Dies ist unabhängig von der Dichtflächengüte, sie spielt in diesem Zusammenhang keine Rolle. Auch die Festigkeit des Dichtungswerkstoffs spielt unter dem Gesichtspunkt der Berstsicherheit keine Rolle, sonst könnt man zum Beispiel keine Dichtungen aus expandier-tem Graphit mit einer bekanntlich äußerst geringen Zugfestigkeit einsetzen.

6) Zusammenfassung

Die Kommentare zu Punkt 3 und Punkt 4 haben gezeigt, dass eine bessere Oberflächengüte als von der Norm mindestens gefordert ein verbessertes Dichtverhalten ergibt.

Der Kommentar zu Punkt 5 hat gezeigt, dass eine bessere Oberflächengüte andererseits keine Nachteile im Sicherheitsverhalten mit sich bringt.
Flanschdichtflächen mit besserer als der Norm entsprechender Oberflächengüte werden nur deshalb nicht explizit gefordert, weil damit unnötige Kostensteigerungen einhergehen würden.
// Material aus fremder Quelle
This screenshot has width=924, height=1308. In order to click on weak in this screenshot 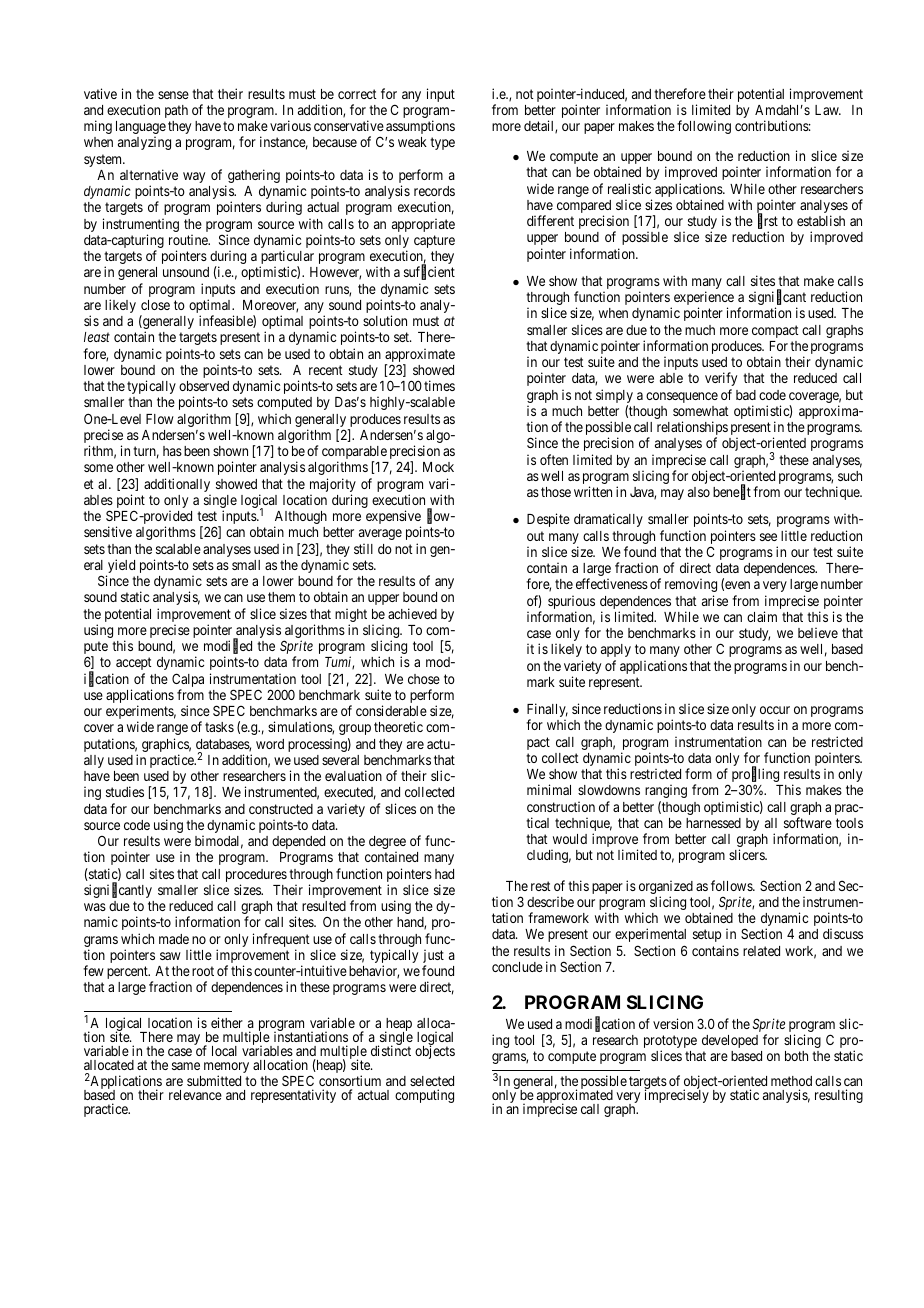, I will do `click(412, 142)`.
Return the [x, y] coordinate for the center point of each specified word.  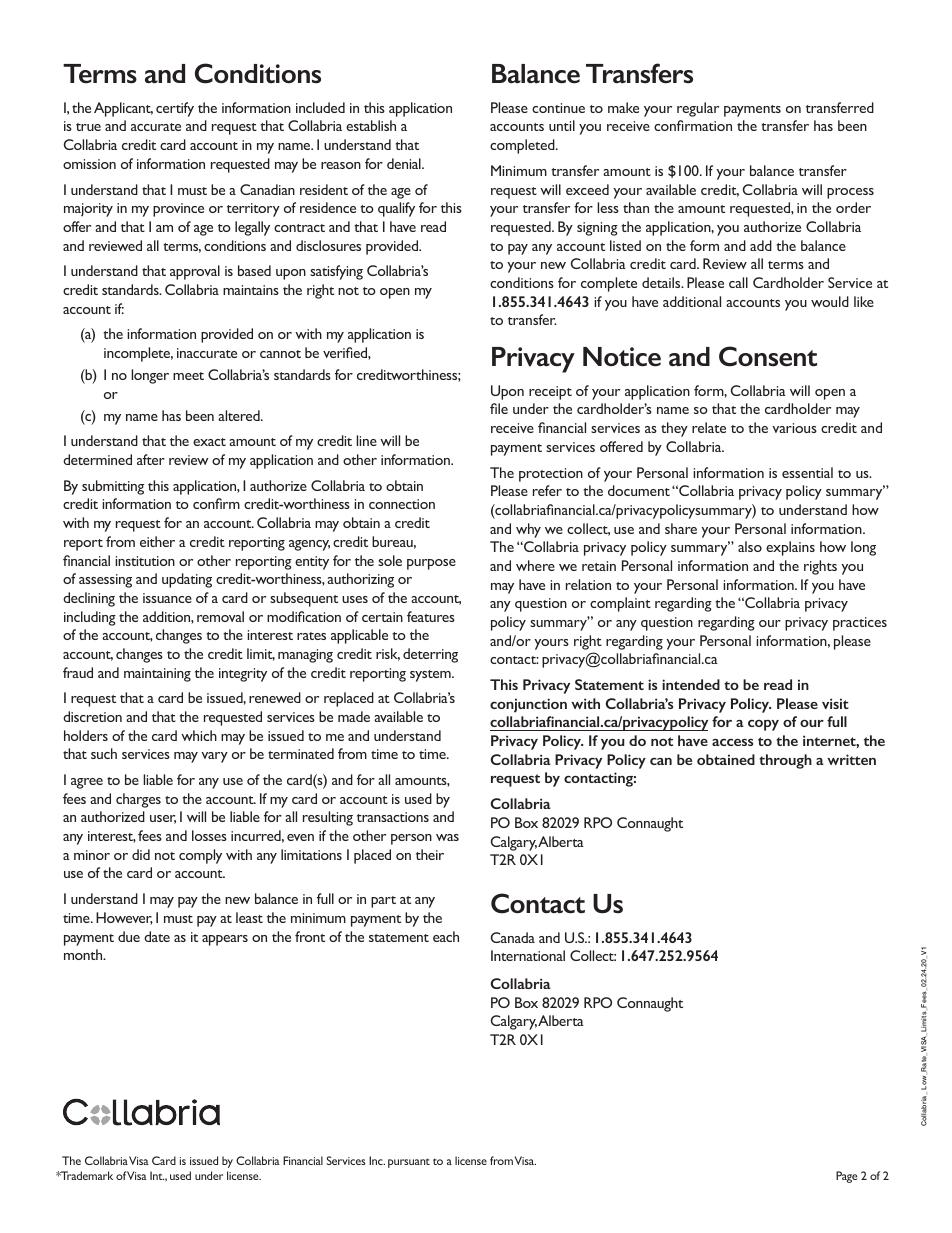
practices [860, 624]
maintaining [157, 675]
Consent [768, 356]
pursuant [409, 1163]
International [528, 955]
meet [188, 376]
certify [175, 109]
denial [405, 163]
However [124, 918]
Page [846, 1177]
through [785, 761]
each [446, 936]
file [499, 408]
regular [698, 109]
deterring [430, 655]
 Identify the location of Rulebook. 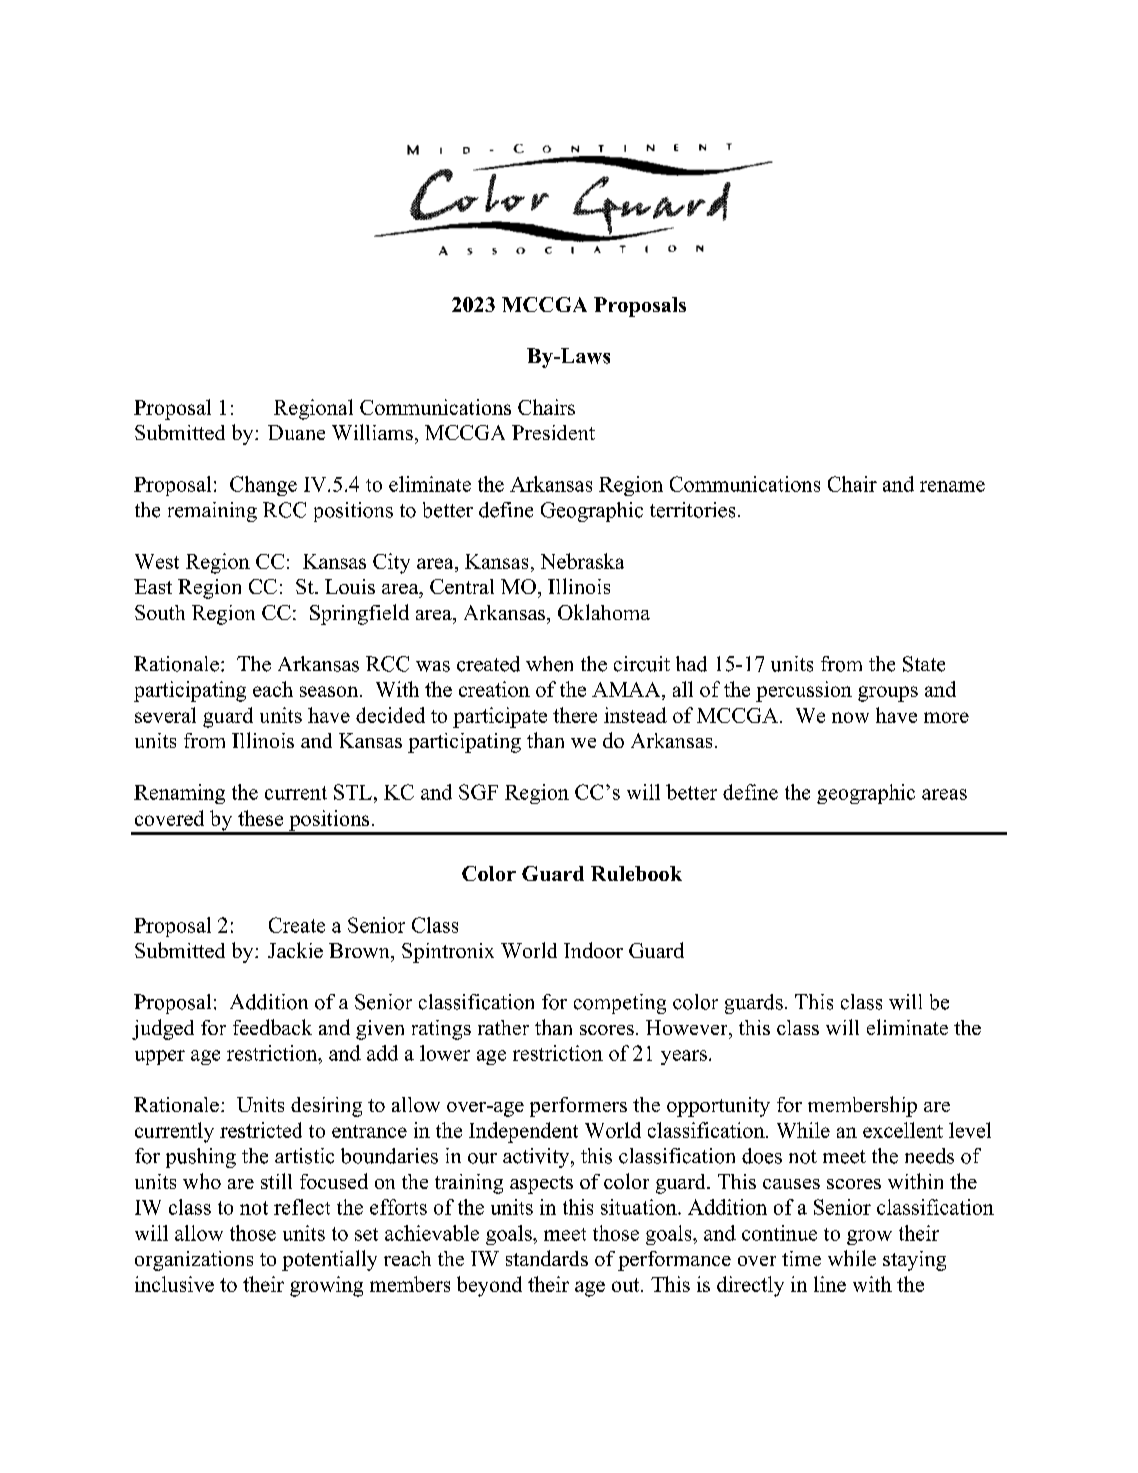
(636, 873).
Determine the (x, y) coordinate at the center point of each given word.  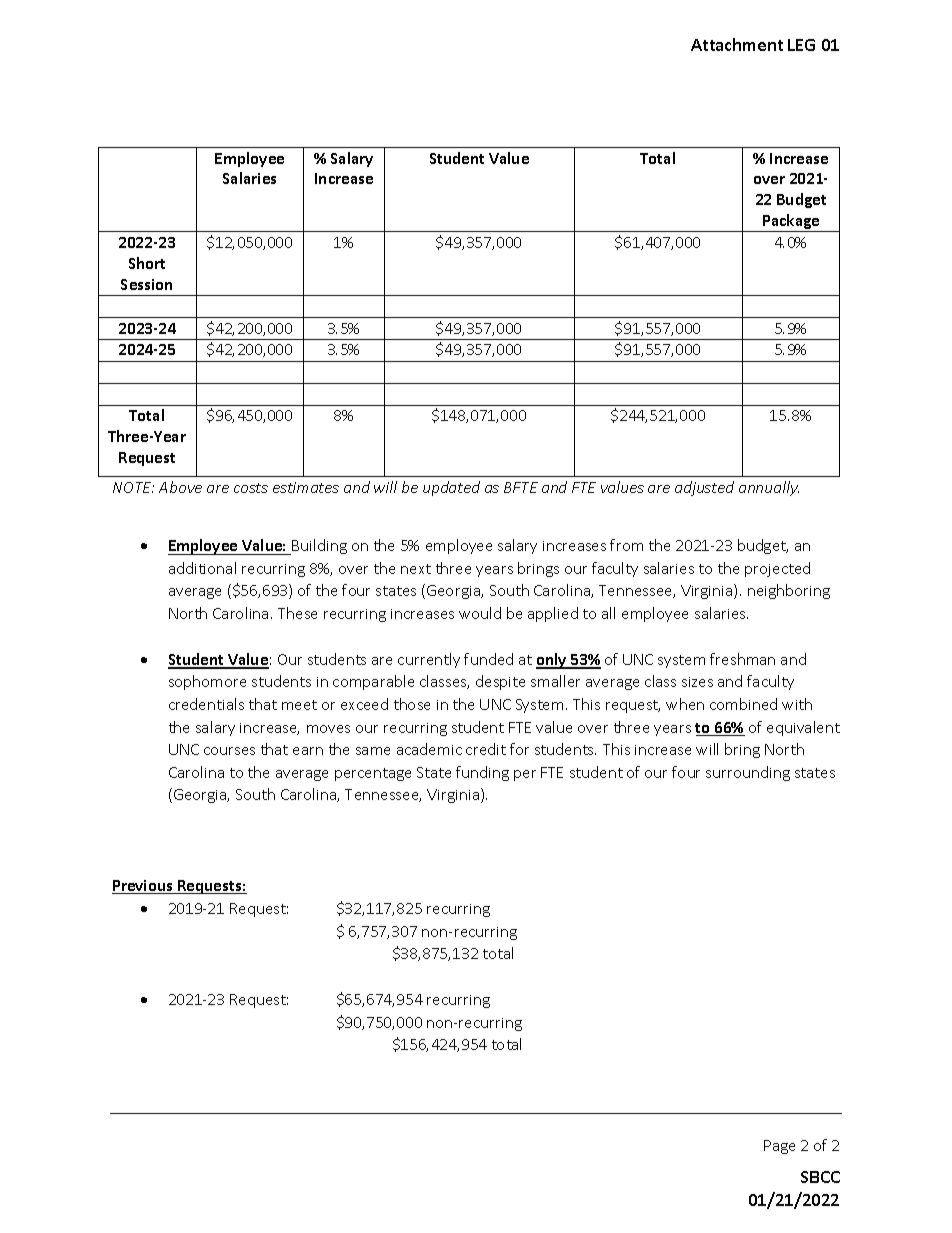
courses (229, 751)
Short (147, 263)
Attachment (737, 44)
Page (779, 1147)
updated (451, 488)
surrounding (748, 773)
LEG (801, 45)
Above (180, 487)
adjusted (704, 488)
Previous (143, 887)
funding (482, 773)
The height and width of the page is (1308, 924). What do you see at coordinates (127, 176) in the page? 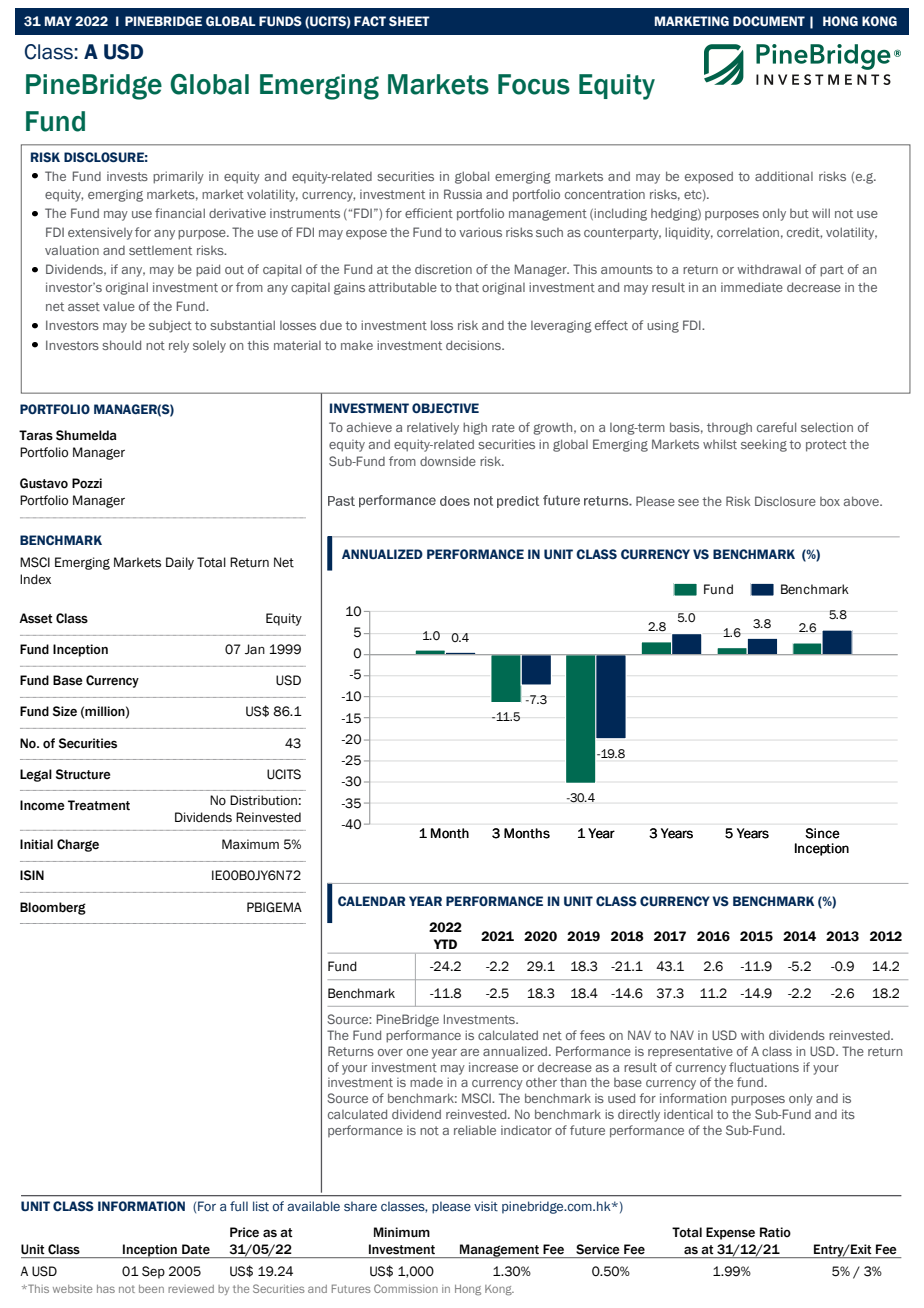
I see `invests` at bounding box center [127, 176].
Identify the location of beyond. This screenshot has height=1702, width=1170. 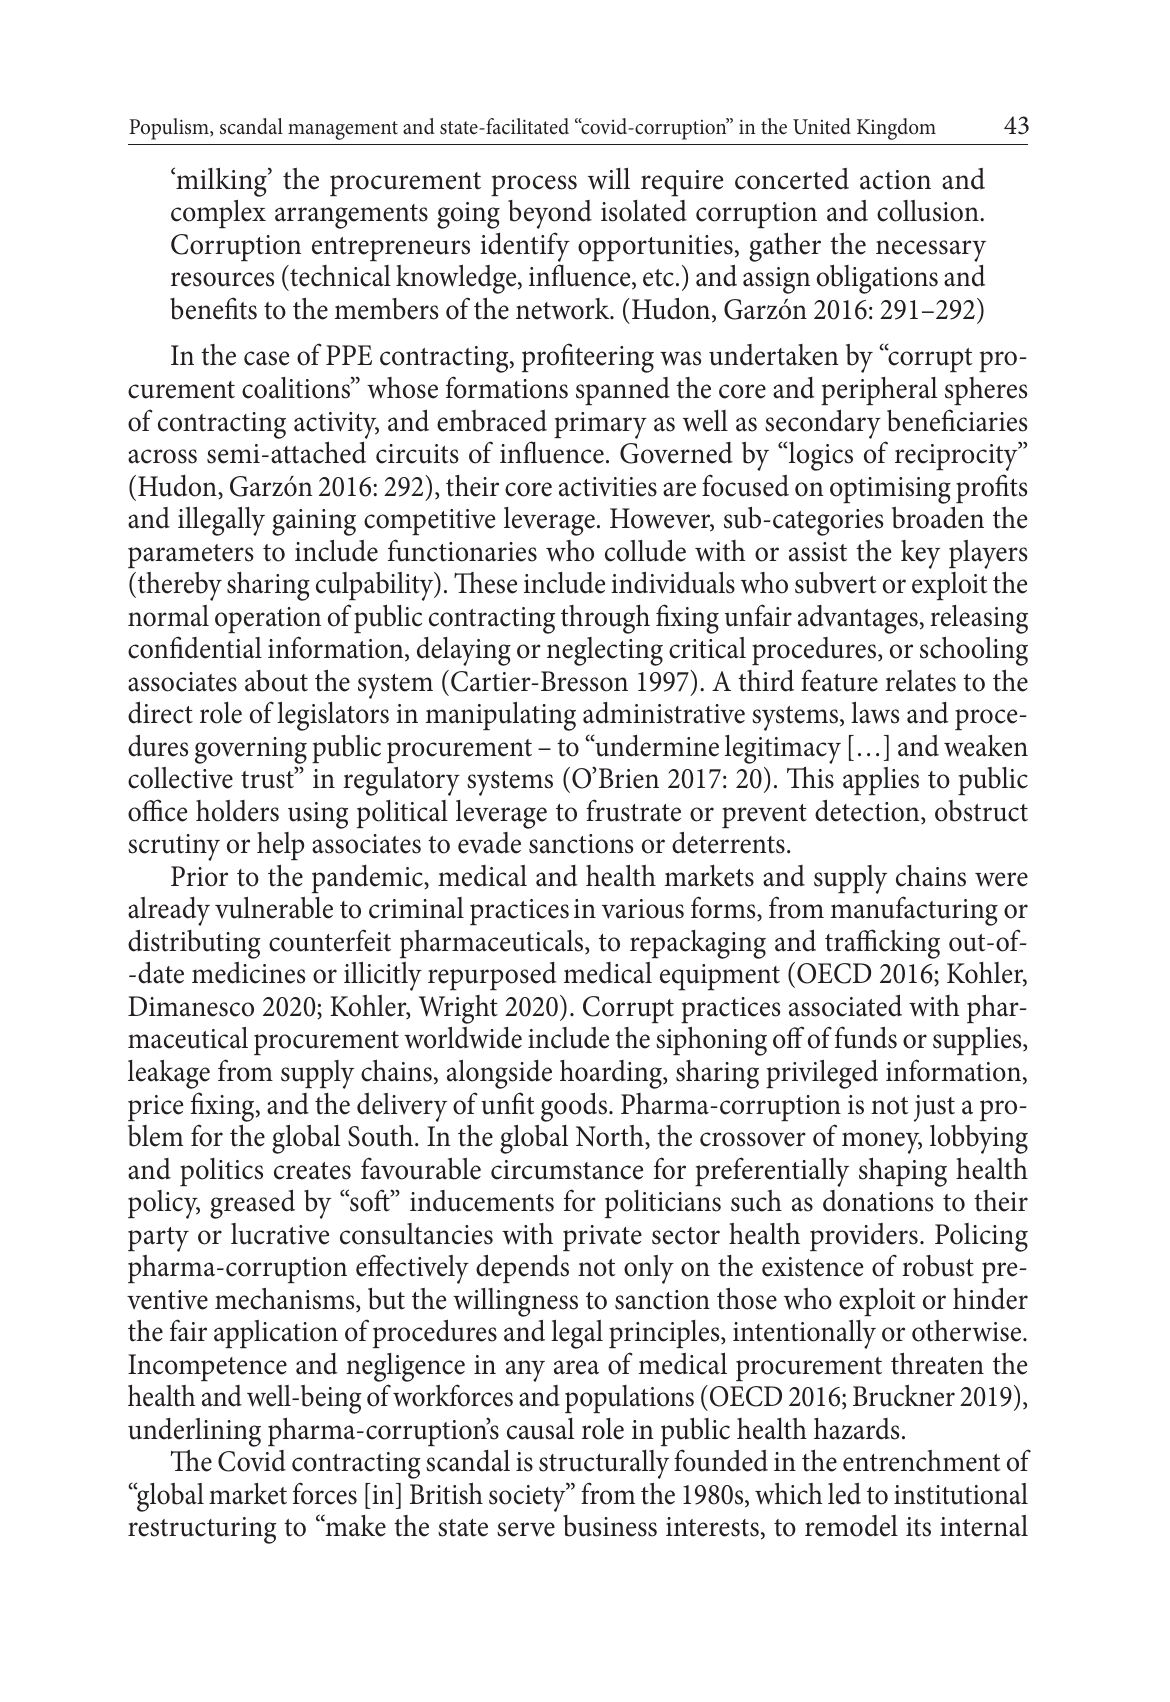
(550, 214).
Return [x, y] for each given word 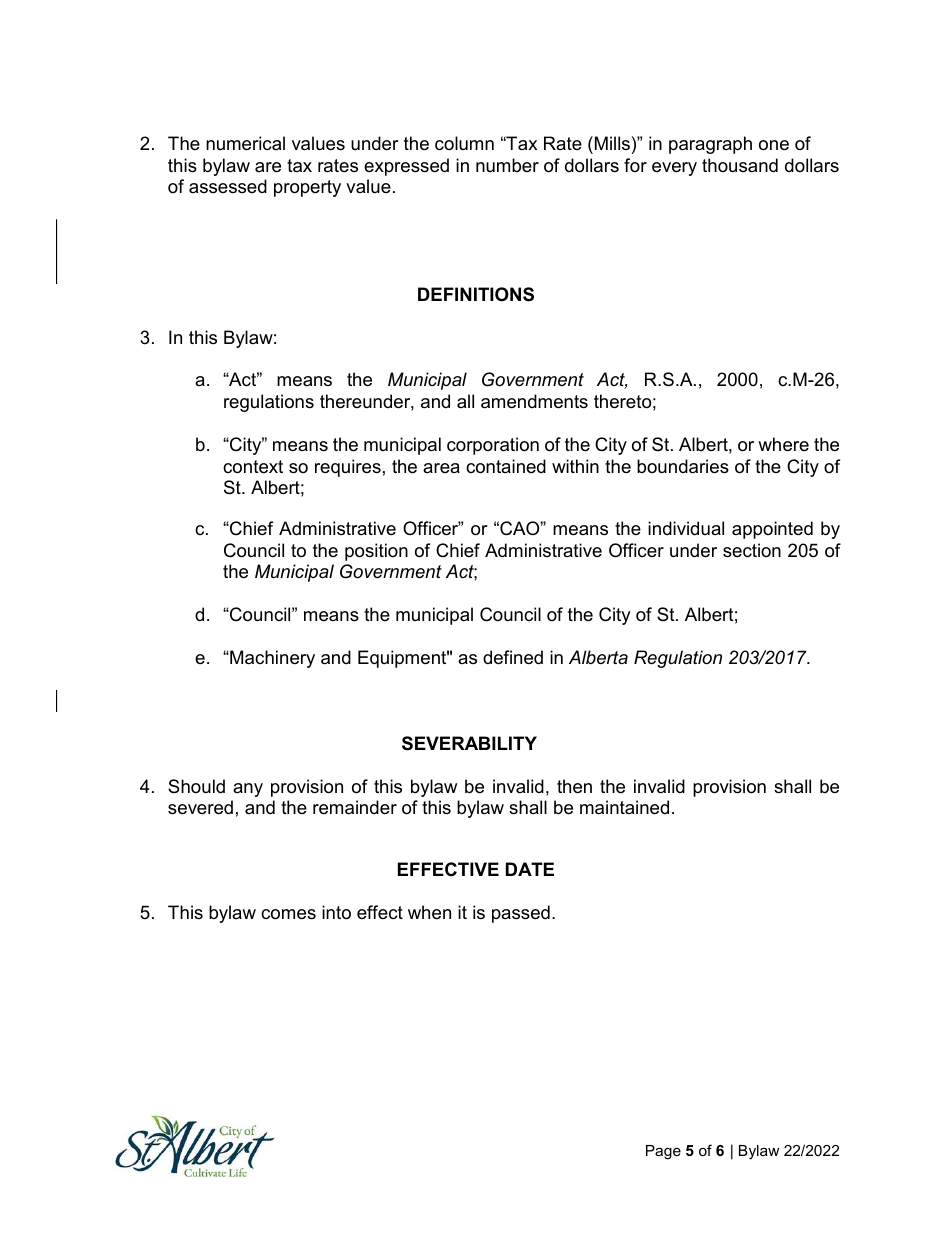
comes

Alles spricht gegen den Einsatz von Flanschen mit Dichtflächen, die eine schlechtere, rauere Oberflächengüte aufweisen als die Norm mindestens fordert.
Nichts spricht aber gegen den Einsatz von Flanschen mit Dichtflächen, die eine bessere Oberflächengüte aufweisen als die Norm fordert. Eine Verbesserung der Oberflächengüte führt zu einer Verbesserung der Abdichteigenschaften der Flanschverbindung ohne die Sicherheit zu beeinträchtigen.